A good example is the case United States v. Young at the Us Supreme Court.
Another critical issue Courts usually require that a defendant go further and prove that he or she was not predisposed to commit the crime.
Evidence of inducement and predisposition are almost similar but there is a primary distinction, though, between the two: Inducement focuses on the government’s or the undercover operative’s conduct, while predisposition focuses on the defendant’s actions and statements.
Predisposition is not solely based on whether a defendant has previously engaged in criminal activity. Predisposition may be established merely by showing the defendant’s desire to make a profit, eagerness to participate in criminal activity, or quick response to inducement offer. Thus, even in circumstances where there was no reasonable suspicion to initiate an investigation where the defendant has proven illicit tactics of a journalist inducement, and where there is no record or suspicion of criminal activity in the defendant’s past, an entrapment defense may still fail if the defendant engaged in the induced activity for profit, monetary or otherwise, or did not demonstrate marked reluctance.

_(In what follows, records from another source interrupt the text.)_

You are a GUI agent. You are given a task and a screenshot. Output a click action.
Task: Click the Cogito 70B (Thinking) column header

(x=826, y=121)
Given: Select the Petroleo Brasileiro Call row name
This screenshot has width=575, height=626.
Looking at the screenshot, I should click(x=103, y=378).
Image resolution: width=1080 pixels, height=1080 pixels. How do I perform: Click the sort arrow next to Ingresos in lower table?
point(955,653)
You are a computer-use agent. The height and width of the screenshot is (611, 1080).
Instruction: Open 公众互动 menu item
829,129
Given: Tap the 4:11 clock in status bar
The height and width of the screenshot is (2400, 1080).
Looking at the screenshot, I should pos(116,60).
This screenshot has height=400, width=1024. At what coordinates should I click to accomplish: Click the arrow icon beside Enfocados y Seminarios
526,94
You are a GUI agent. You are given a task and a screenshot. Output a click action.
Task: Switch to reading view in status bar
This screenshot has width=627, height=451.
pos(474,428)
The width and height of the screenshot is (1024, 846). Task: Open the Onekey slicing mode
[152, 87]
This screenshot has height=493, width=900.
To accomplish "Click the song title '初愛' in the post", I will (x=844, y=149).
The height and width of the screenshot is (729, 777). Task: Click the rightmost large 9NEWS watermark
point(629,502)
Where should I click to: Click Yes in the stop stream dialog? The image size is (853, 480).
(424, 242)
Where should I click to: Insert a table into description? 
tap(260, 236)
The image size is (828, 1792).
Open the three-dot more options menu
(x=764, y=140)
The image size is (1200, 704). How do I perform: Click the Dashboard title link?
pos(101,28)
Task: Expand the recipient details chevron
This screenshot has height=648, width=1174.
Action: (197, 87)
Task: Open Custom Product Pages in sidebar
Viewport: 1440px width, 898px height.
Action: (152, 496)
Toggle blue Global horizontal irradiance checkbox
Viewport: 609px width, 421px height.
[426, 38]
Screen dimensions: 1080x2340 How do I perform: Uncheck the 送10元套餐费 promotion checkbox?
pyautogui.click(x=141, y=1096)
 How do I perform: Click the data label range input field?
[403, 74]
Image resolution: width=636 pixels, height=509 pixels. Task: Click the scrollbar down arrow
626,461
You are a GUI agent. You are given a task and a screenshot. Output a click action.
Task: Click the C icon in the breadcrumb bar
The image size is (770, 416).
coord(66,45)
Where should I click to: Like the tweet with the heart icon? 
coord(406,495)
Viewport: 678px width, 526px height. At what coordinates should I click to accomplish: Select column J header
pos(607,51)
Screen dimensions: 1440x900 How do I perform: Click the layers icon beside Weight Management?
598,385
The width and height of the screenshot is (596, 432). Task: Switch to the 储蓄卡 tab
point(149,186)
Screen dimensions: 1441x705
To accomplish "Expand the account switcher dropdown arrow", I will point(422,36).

The very last consideration is a doctrine called “the outrageous government conduct defense”. It determines that, although proof of predisposition to commit a crime bars application of the entrapment defense, “Fundamental fairness will not permit a defendant to be convicted of a crime in which investigative journalist or police conduct is deemed `outrageous.’” In very rare and limited circumstances, this defense exonerates a defendant from criminal liability for crimes committed even when predisposition has been established.
The above explanation gives a clear perspective on who determines what entrapment constitutes, I therefore urge Kennedy Agyapong and those of his kind wearing those medieval impression and who have difficulty in appreciating the depth of sting operations by Anas’ to head to court and put to test his methods and stop the media noise and insults because to us Ghanaians, the radical wave of corruption in Ghana requires similar radical approach to keep track and therefore Anas remains our hero.
Nobody cares about Anas’ identity, all we want his he does the job that serves public interest, he can be the devil, and no one cares so Kennedy should give us a break. If indeed he has any evidence that Anas procured his properties through proceeds from criminal activities, he should go to court or shut up.
The conviction those of us on the street buy from all these unfolding development is the fact that even if a possible case of criminal prosecution against Kwesi Nyantakyi falls flat at the court on the basis of constitutional technicalities, we will be satisfied with the administrative value of this investigation and the possible shake up in the management of football in Ghana, again it will also confirm the wild held perception of men without honour and credibility managing football in Ghana , men with no integrity, no morals and no intellect who employ intimidation and influence peddling to remain relevant in their own eyes therefore all Ghanaians must collectively rise and drive Kwasi Myantakyi and his team of corrupt brigades out and save Ghana football from further destruction. God bless our homeland Ghana. The bible is my witness.